The Oberoi, New Delhi offers the ideal venue for hosting event in luxurious settings enhanced by
gracious hospitality. State-of-the-art equipment coupled with unobtrusive service and professional
expertise will ensure a memorable experience.
From small meeting rooms to large conference halls, it offers a choice of venue for your meetings and
events. The Hotel offers six banqueting rooms that can serve from 25 guests in classroom style to 375
guests for cocktails and receptions. For private meetings and high level strategy meetings, a cocktail
reception, or an elaborate gala dinner, The Oberoi New Delhi offers the expertise to create events that
guests will remember for a lifetime. The 24 hours Business Centre offers four 2-seater Private Offices,
two 6-seater Conference Rooms, three 12-seater Board Rooms and a 16-seater Board Room.
There is an image gallery and virtual tour facility being extended at Meeting web-Page, Every Icon
can be opened in a new Window with enthralling images of the hotel. Virtual tour is an eye tonic for
people who are looking for serenity with state of the art corporate facilities. Assistance page is an
icing on the top. The facility of calling up the Hotel staff is readily available and an e-mail can also be
written for the professional help. The icons are displayed as Call us and Write to us.
(Oberoi Hotels and Resorts, 2013)
Special offers : A little scope of imagination is left with the list of icons displayed on the web-site.
The Special offers prompt the consumer to enjoy the long list of different options, i.e. Oberoi Exotic
Vacations, Oberoi Family vacations, Oberoi Exotic Honeymoon, Business travel plus, Spa retreats.
There is an enormous range of Customized rates i.e. Extended stay rate, Advance Purchase rate,
Oberoi special rate and Breakfast Inclusive Rate.
Extended stay rate is being offered for longer and extended stay rates.
Advance Purchase rate is for early booking and availing special rates for future stay.
The Oberoi special rate offers the flexible rate of the day, designed to meet the flexibility
requirement of today’s travelers.
Breakfast Inclusive rate offers the option of morning with a power-packed breakfast, which can
be chosen from International buffet or a’la carte and the rates are simple and flexible.
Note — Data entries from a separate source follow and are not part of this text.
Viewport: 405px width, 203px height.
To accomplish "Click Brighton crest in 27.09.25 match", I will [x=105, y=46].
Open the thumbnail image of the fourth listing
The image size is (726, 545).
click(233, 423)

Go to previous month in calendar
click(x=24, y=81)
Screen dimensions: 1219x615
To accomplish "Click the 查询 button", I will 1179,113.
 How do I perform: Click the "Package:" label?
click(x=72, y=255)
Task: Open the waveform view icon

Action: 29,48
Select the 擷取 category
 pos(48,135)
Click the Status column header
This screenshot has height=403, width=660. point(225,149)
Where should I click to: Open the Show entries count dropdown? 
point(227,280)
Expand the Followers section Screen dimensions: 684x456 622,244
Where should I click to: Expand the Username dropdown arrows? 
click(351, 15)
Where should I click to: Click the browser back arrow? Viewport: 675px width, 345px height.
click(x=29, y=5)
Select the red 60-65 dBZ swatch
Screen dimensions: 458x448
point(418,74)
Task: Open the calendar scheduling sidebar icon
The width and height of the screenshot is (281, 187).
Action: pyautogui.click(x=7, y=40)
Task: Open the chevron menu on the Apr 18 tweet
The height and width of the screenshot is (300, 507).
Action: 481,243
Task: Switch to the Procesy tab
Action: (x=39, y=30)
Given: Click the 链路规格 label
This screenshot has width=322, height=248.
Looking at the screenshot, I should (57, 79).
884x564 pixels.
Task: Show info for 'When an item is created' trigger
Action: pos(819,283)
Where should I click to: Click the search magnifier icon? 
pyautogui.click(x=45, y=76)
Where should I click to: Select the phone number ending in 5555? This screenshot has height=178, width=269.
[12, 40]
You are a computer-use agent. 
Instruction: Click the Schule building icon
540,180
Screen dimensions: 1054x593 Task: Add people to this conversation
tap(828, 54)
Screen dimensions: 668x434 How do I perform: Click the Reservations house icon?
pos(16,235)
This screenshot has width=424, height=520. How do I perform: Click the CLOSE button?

On the right hand side of the web-page a reservation page is displayed for making the reservation in
The Oberoi, New Delhi with check-in and checkout calendar for no. of PAX and Rooms.
Figure 1
Check in Check out
Rooms
Persons Per Room
(Oberoi Hotels and Resorts, 2013)
Reservation: The web-page opens with the pull down menu options of Name of hotel, Arrival Date
calendar, Departure date calendar, No. of rooms required and no. of persons per room. There is an
option of Hotel selection, Rooms Rates and Guest Details. A pull down menu also offers an option of
different currency i.e. Indian Rupee, Indonesian Rupiah, Iraqi Dinar, Japanese yen etc. There is also
an option of logging in and registering self in hotel.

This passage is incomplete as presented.